Because here's where things become dicey. As we noted before Dennis made landfall, no matter what would actually happen the media would report the Hurricane Center's landfall intensity forecast as if it had occurred - without regard to what was actually happening. (This is true only for forecasts of strong storms - they'd love to castigate the Hurricane Center for missing one - and that contributes to the problem too.)
Media hysteria is a small part of the feedback loop that accompanies one of these events. Consider this: the Hurricane Center makes a forecast. Media reports proclaim it as reality - although the NHC doesn't rely on those reports to evaluate it's performance it certainly makes it more difficult for them to stand up and say things were other than reported.
This is a good example of poor media coverage - an AP report from landfall at Guantanamo Cuba: Packing devastating 145 mph winds, Hurricane Dennis tore down a guard tower at the U.S. detention camp for terror suspects as it stalked Cuba's south coast and moved Friday toward the heart of the largest Caribbean island.
Sound impressive? The "guard tower" was actually a life guard platform knocked over by surf on the beach.
And here are some quotes from stories that appeared as the eye was moving on shore, before anyone knew what was going on.
Reuters: As it came ashore, Dennis was a Category 3 hurricane on the five-step Saffir-Simpson scale, a hurricane with winds of up to 130 mph (208 kph) capable of causing serious damage.
This made it as strong as Hurricane Ivan, which killed 25 people, caused $14 billion in damages and destroyed or damaged 13 oil drilling platforms in the Gulf in September. Earlier Sunday, Dennis was a stronger Category 4 storm.
The AP: The storm crossed land near the same state-line spot where Ivan arrived, pounding beachfronts already painfully exposed by denuded dunes, flattened neighborhoods and piles of rubble that threatened to turn into deadly missiles.
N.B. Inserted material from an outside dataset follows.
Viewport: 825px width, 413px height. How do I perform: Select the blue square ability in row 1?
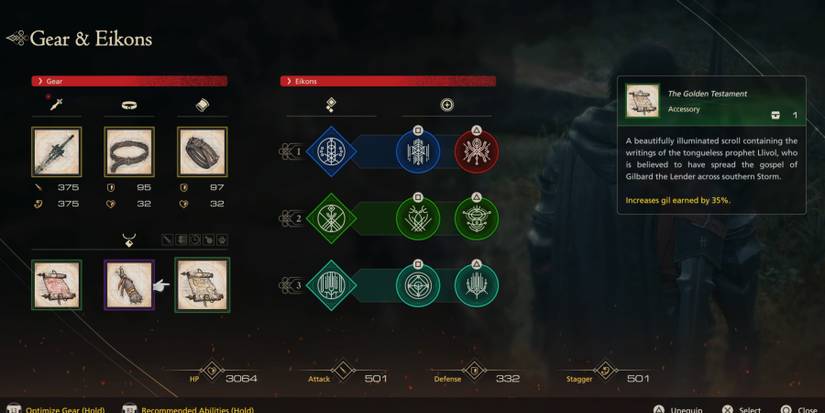tap(418, 152)
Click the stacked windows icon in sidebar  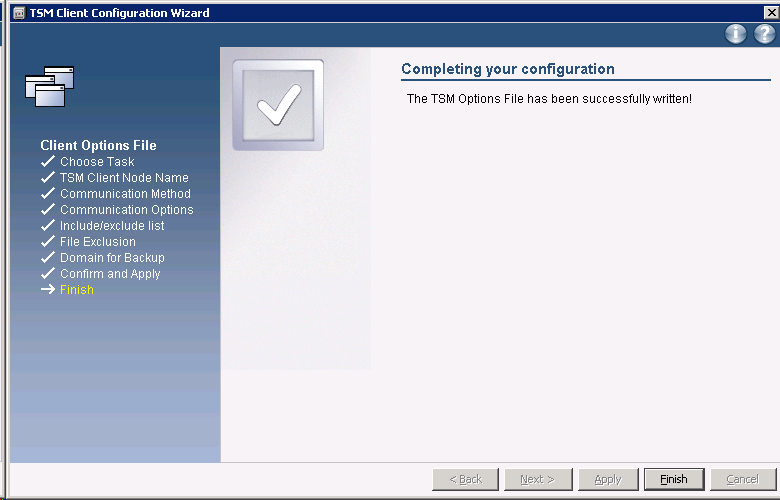coord(50,87)
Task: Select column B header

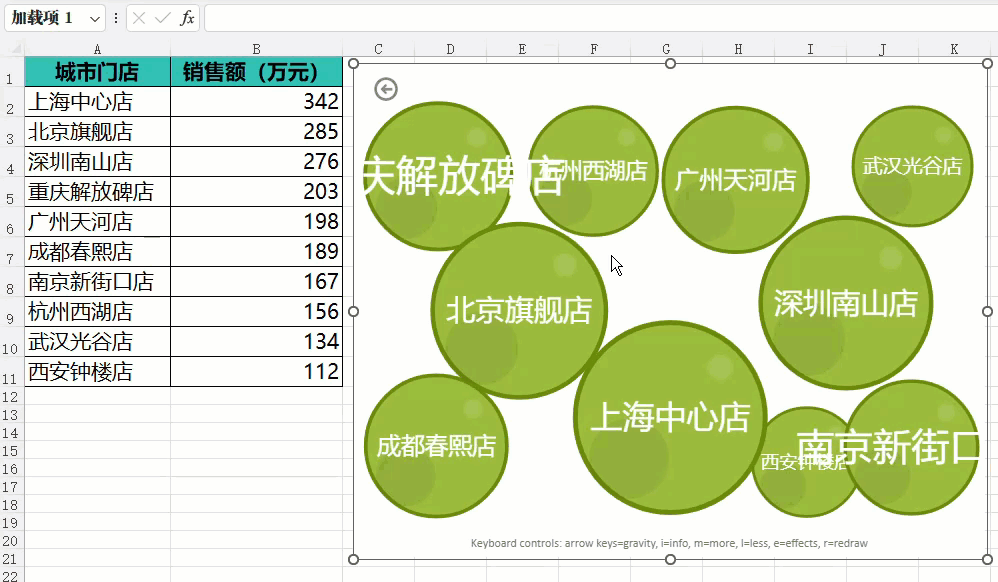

This sort of reporting is pure sensationalism. And it creates an illusion that the storm was as predicted - even though real data shows otherwise.
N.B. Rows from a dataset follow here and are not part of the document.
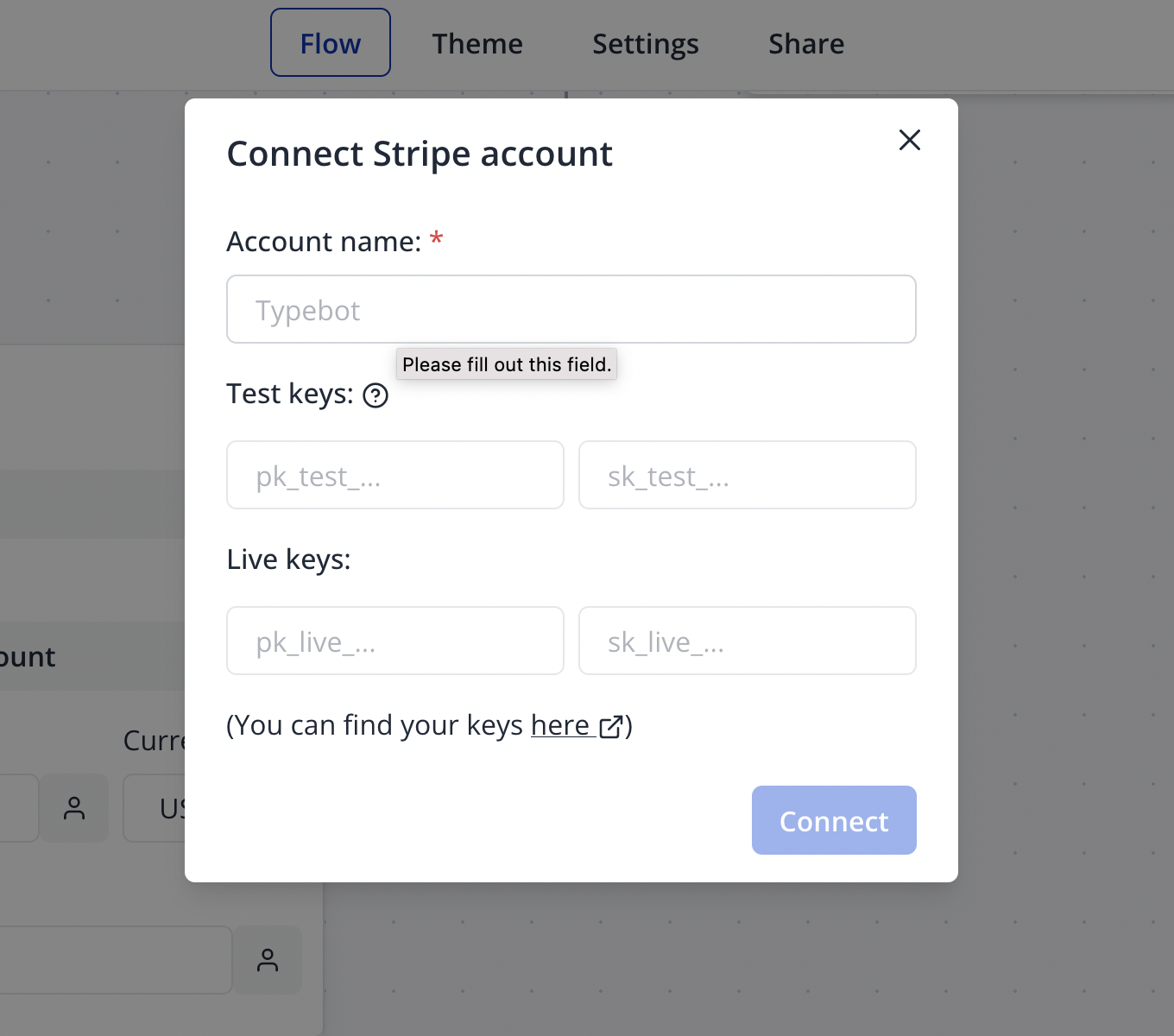
Task: Click the variable icon by the bottom input
Action: 268,959
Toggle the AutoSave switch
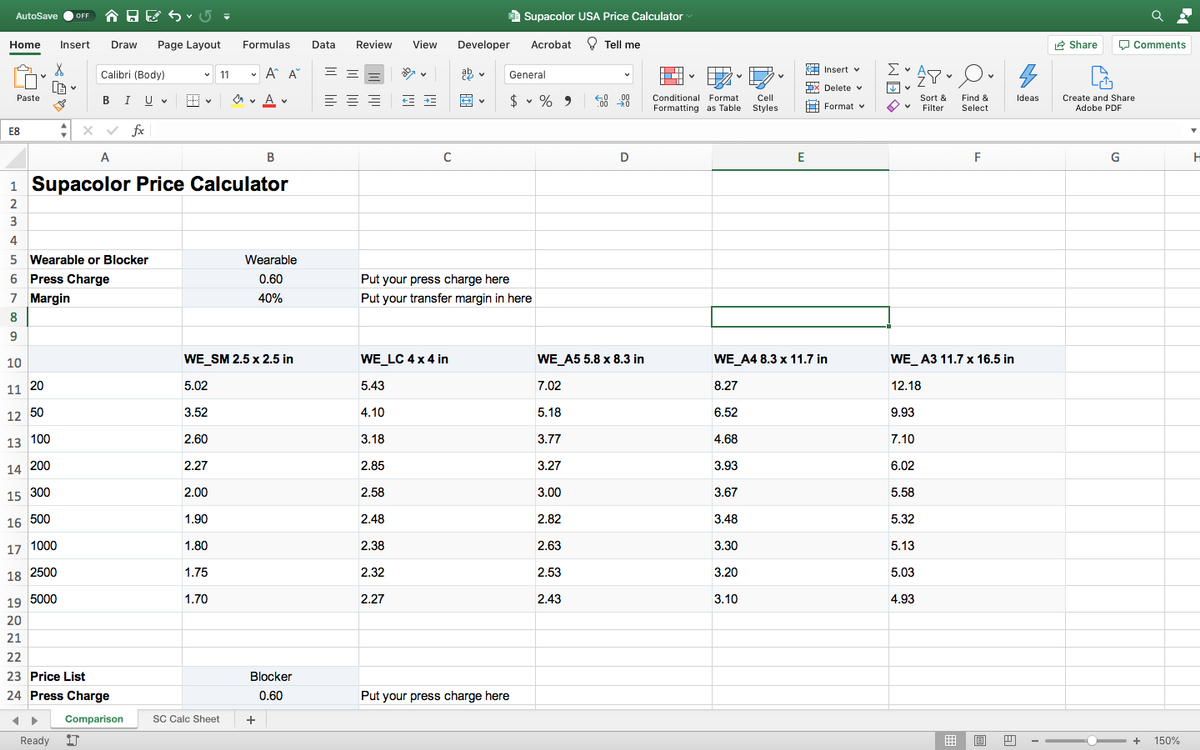The height and width of the screenshot is (750, 1200). pyautogui.click(x=77, y=16)
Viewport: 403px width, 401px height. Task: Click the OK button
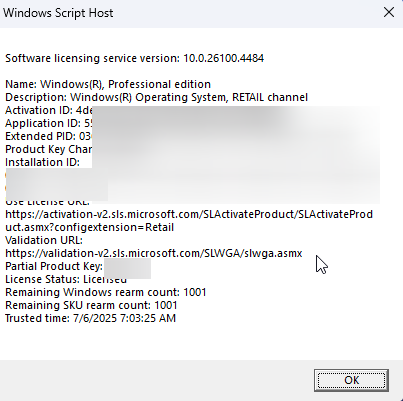(x=351, y=380)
And the real problem kicks in when those who are responsible for the forecast - and who know what really happened - decide to stick to their guns and declare themselves right. No one expects weather forecasters to be right all the time - when they're wrong it's hardly newsworthy. There was no crime committed here, not even negligence. And no doubt with state of the art (or science, if you prefer) techniques and tools forecasters did the best job humanly possible. But by not admitting to the reality of what happened they excuse themselves from the responsibility of determining what did go wrong - and how to do better next time. Instead we get explanations like "it moved faster" or "improved building codes" - claims that will set us up for a disaster of epic proportions some day.
And here's the type of question that will never be answered: Aircraft measurement of winds indicated a strong storm. If those measurements were accurate, why didn't those winds reach the surface? Will they next time?
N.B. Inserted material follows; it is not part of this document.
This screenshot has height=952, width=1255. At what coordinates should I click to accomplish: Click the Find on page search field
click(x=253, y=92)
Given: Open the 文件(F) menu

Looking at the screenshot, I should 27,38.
Given time you could come up with enough such questions to keep a platoon of university researchers busy for years, but instead we'll get nothing. Everything went exactly right. Science suffers, and knowledge isn't expanded.
Now let's move to the global scale. Is global warming real? The number of strong hurricanes this year will be a data point cited as evidence for or against global warming claims. Unfortunately, it's a tainted data set. I'm not taking a position on that topic here either way - just pointing out that it's unfortunate that bad data will be part of the equation.
Anyway - as Hurricane Dennis fades from the news and lingers only as a data point in the global warming record books we'll bid farewell to weather reporting in Mudville.